--- begin ---
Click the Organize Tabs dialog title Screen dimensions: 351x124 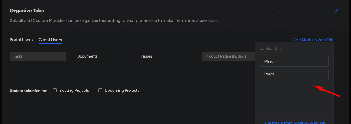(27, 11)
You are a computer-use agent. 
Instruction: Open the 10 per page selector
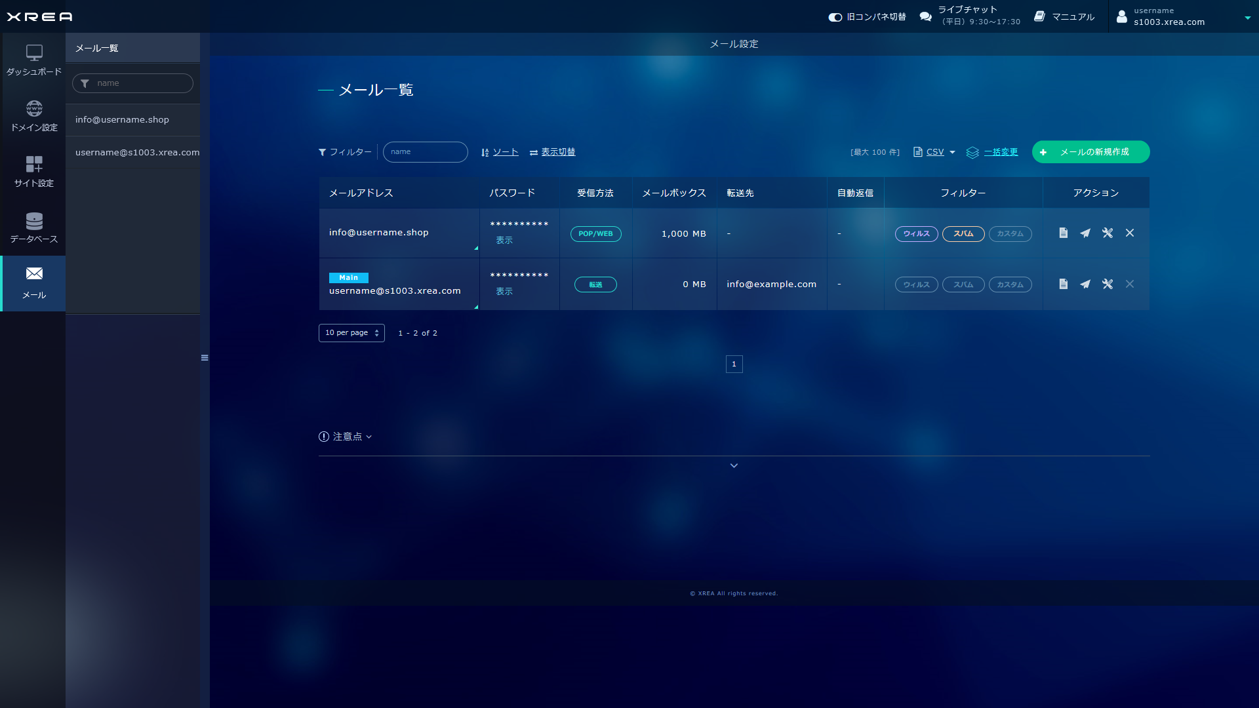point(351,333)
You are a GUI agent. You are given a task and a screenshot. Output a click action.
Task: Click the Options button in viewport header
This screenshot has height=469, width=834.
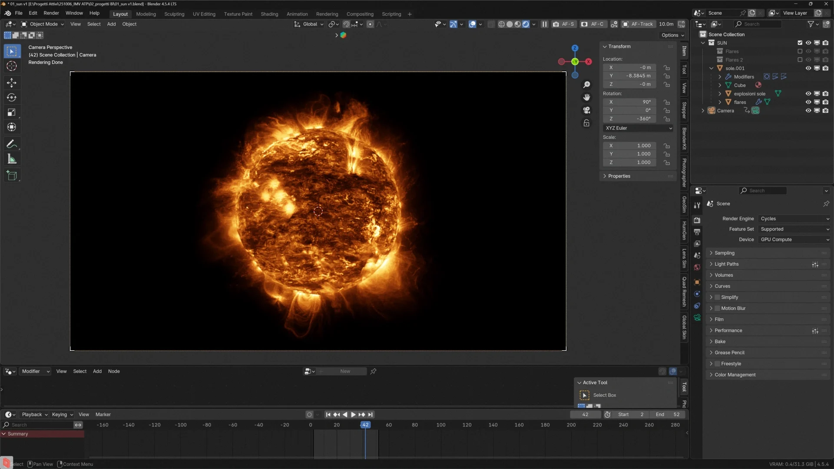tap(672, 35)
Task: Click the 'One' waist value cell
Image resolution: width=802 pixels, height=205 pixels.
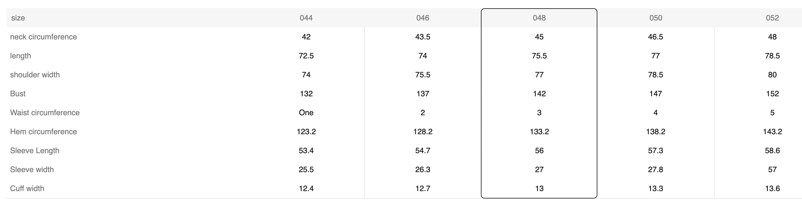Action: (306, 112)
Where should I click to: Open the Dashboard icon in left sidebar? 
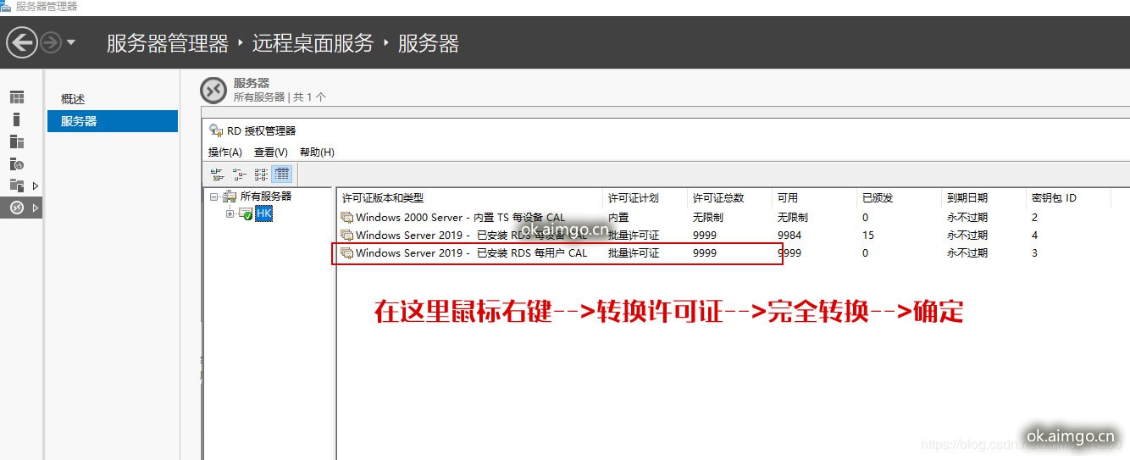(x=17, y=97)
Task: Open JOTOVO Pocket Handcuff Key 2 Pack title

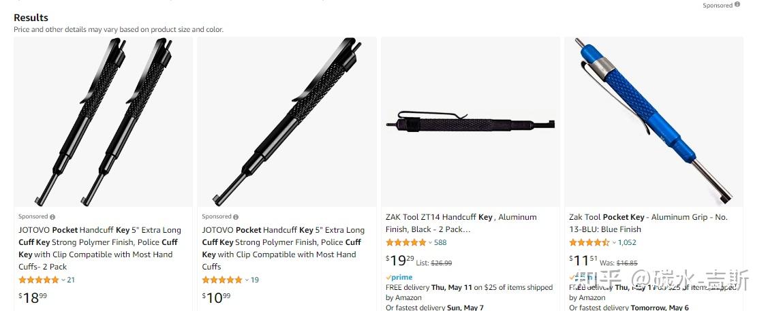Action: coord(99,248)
--- end ---
Work instructions:
Can you put the lines above, starting at the one containing "Where should I" and ending at the last line, into a JSON list of strings, one string per line, with blank lines and the pictures left out?

Task solution:
[
  "Where should I click to: Open the Dashboard icon in left sidebar? ",
  "(x=17, y=97)",
  "Task: Open JOTOVO Pocket Handcuff Key 2 Pack title",
  "Action: coord(99,248)"
]